■ WORK INSTRUCTIONS ■
Within the data that follows, set down exactly the lines from the one containing "Click the envelope icon on the send button" through the one containing "Exit the diagnostic", both ends included.

Dataset entries:
+--

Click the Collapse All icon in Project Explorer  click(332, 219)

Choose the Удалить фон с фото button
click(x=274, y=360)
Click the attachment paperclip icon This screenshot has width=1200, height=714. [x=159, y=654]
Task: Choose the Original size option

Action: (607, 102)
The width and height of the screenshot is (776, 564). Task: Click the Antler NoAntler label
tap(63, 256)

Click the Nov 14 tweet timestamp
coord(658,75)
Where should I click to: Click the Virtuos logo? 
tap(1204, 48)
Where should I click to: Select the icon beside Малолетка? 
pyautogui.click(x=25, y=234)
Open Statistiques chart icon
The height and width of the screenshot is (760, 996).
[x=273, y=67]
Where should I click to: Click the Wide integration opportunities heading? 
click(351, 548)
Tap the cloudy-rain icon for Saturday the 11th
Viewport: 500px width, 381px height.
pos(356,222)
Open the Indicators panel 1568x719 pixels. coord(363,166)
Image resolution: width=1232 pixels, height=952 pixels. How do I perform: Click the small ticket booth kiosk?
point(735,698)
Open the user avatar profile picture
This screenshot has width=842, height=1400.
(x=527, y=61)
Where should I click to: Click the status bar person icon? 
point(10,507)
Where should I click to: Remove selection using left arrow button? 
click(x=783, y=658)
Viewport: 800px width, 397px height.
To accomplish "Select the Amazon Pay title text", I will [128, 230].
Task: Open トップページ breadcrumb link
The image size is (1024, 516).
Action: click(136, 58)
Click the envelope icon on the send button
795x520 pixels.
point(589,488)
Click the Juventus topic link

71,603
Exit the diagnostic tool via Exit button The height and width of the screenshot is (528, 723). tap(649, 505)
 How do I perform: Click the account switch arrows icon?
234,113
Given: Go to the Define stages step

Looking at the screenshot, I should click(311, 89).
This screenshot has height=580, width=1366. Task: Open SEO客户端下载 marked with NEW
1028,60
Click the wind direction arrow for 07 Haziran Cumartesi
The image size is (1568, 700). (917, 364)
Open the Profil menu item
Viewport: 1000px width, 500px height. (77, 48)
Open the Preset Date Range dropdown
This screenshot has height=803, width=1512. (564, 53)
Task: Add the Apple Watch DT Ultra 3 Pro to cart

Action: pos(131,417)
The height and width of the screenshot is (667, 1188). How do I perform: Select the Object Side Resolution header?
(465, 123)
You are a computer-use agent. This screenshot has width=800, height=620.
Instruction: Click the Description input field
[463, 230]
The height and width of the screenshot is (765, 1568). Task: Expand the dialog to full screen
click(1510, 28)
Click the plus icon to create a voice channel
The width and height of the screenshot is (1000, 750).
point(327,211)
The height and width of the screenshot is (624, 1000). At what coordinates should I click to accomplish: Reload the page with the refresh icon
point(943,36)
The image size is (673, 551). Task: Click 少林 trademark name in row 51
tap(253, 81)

+--

■ YOUR SOLUTION ■
Click the envelope icon on the send button
795x520 pixels.
point(589,488)
Click the Juventus topic link

71,603
Exit the diagnostic tool via Exit button The height and width of the screenshot is (528, 723). tap(649, 505)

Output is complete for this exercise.